Son las seis, el cielo aclara y recién se encuentran nuestras sombras con las de los árboles. Nos devolvemos unos metros para salir y bajamos lento hasta la ribera revisando si nuestro calzado es el adecuado. El sendero es ínfimo pero la acción se siente natural, somos cabras de cerro, la edad que tenemos confirma una crianza y geografías amoldadas en el cuerpo. Las chiquillas descienden antes de mí y me advierten de las espinas de no se qué planta, me pincho de todos modos pero no me importa, lo que me enfrento me hipnotiza: «Año 1900» inscrito al medio y arriba de la curvatura de la pasarela, fecha en que se terminó la gran obra de abastecimiento hídrico.

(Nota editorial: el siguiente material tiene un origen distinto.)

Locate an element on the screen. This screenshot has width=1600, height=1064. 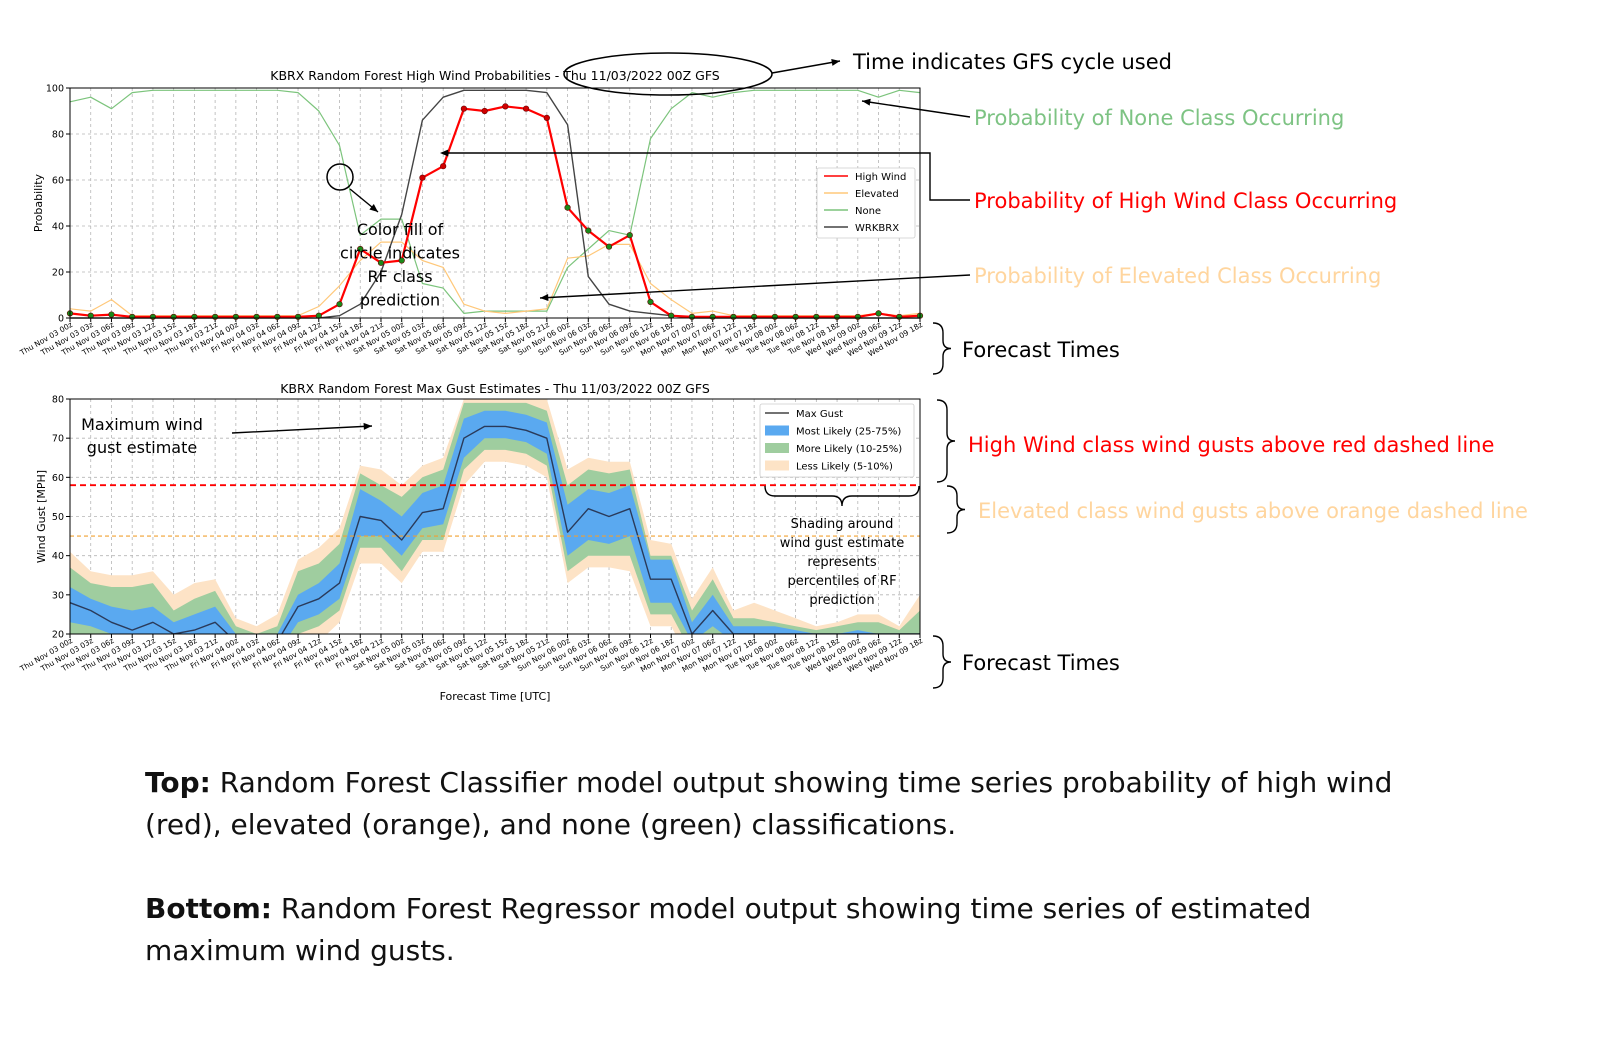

Desde esta vereda llena de contradicciones puede que resistan los cardos y romerillos como vestigios del bosque esclerófilo. O los frutales sigan hasta que algún día les estorben a los cables de este sector en donde se cimenta el condominio que «rodeado de naturaleza… es el lugar perfecto para vivir en familia». Me pregunto cómo habrán vendido los departamentos que hicieron sobre el cerro de mi infancia en Quilpué, o las poblaciones del otro lado del troncal sur cuyos paños van creciendo más y más y más, postergando hasta el límite urbano la promesa del paisaje verde. El suelo volviose pavimento y la greda para las tareas se conocerá recién en las librerías escolares.
Asolar es el testimonio de un juego exploratorio y jugando aprendemos que el paisaje inevitablemente va a cambiar y, ¿está bien? Se construye para que otras familias puedan crecer y acaso el ciclo vital consista en ocupar el espacio de lo que fue la casa en el árbol para alguien más. El paseo termina y la solapa final cierra con una planimetría que corresponde al segundo piso de la vivienda donde habita Leslie, su compañero y sus dos hijos. Desde esas ventanas ven casas, casas, casas y al final bien lejos ─como en una esquina asomándose─ un bosque de pinos les devuelve el vistazo.
(*) Fotografías de Kika Francisca González.